Lately I've resumed working on my Stumpwork Initial, I started at Beating Around the Bush in October 2009. I'm determined to get this finished and framed.

I have managed to get sidetracked, but in a good way. Instead of making one initial, I've decided to make two, one for me and one for my granddaughter. I'm making the butterflies, flowers and leaves on a double layer of silk organza fused together, and didn't want to waste fabric, so I decided to embroider as many as I could on the square of fabric that came with the kit. I mentioned in the previous post that I ordered some Evertite frames to better use the fabric. These came and as you can see, I've mounted the silk on them. I probably could stand to put a few more tacks in the corners.

These frames are very nice! If you have never come across them, I encourage you to try them. Mary Corbet of wrote a fairly comprehensive article about them, so I won't repeat it here. They are great for this type of application, in which I'm trying to get as much use out of the fabric at hand.

Embroidering these little bits is fairly tedious, so to give myself a break, I'm devoting some time on the initial.

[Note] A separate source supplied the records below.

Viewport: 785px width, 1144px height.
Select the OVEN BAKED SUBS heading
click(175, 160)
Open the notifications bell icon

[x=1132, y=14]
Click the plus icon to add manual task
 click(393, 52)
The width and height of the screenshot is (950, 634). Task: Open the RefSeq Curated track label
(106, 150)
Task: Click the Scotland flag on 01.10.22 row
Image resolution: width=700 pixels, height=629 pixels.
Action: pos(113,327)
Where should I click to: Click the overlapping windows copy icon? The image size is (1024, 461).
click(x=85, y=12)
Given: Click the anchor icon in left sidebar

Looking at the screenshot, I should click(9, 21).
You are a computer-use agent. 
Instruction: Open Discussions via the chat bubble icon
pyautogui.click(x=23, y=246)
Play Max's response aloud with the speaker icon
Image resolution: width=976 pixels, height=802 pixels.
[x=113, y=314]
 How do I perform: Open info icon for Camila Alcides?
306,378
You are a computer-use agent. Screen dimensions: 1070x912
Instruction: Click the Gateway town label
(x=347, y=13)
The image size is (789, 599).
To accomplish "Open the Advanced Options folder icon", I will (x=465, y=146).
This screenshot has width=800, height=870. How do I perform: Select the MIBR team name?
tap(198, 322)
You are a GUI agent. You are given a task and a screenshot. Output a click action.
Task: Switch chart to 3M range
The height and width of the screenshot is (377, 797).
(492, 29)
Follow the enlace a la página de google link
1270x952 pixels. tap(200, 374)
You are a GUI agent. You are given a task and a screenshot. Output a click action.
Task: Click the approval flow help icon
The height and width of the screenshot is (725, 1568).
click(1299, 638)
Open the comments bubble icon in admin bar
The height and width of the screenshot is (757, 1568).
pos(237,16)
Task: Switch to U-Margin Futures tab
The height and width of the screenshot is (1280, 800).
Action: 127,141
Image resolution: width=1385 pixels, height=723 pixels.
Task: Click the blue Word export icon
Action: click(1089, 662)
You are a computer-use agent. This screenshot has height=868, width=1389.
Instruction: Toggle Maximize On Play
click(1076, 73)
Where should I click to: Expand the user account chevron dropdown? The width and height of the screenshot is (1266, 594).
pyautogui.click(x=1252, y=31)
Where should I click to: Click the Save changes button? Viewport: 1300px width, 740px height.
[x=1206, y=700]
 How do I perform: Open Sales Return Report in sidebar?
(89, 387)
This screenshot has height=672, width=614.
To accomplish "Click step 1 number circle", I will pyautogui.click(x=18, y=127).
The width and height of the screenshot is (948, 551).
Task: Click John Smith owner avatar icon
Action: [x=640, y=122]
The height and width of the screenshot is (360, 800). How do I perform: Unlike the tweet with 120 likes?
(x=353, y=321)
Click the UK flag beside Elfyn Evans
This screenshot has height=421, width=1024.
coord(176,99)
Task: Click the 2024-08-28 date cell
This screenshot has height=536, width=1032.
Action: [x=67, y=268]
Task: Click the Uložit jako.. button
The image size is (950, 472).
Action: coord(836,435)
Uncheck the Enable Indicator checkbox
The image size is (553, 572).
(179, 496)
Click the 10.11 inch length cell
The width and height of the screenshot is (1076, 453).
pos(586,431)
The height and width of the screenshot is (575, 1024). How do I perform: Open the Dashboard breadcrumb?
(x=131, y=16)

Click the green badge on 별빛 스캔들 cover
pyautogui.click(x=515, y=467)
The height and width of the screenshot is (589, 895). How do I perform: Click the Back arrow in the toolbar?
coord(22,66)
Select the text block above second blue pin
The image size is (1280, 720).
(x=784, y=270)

You can see the raised part on the left side of the C where I restarted the embroider. I'll "comb" these stitches in and hide any leftover bumps with the flowers.

This view of the underside of the embroidery shows how the design is transferred. Our teacher, Jan Kerton, silk screened the initial backwards onto a piece of muslin. The muslin is then placed under the silk, but not fused to it. We then work a running stitch along the lines, then backfill the running stitch so there is a continuous line of stitches on the silk surface. You can barely see this in the photo of the monogram that is right side up, look at the unfinished curlicue. We then work a whip stitch around the running stitches to give some dimension to the narrow lines. You can see this in the finished portions of the monogram. This is a great way to transfer simple designs, but would became way too tedious and complicated for fussier designs.

I hope to get a few hours of stitching in today. Here in Southern California the weather is lovely, with a high in the low 70s. So I really need to get some gardening time in while the weather is still nice.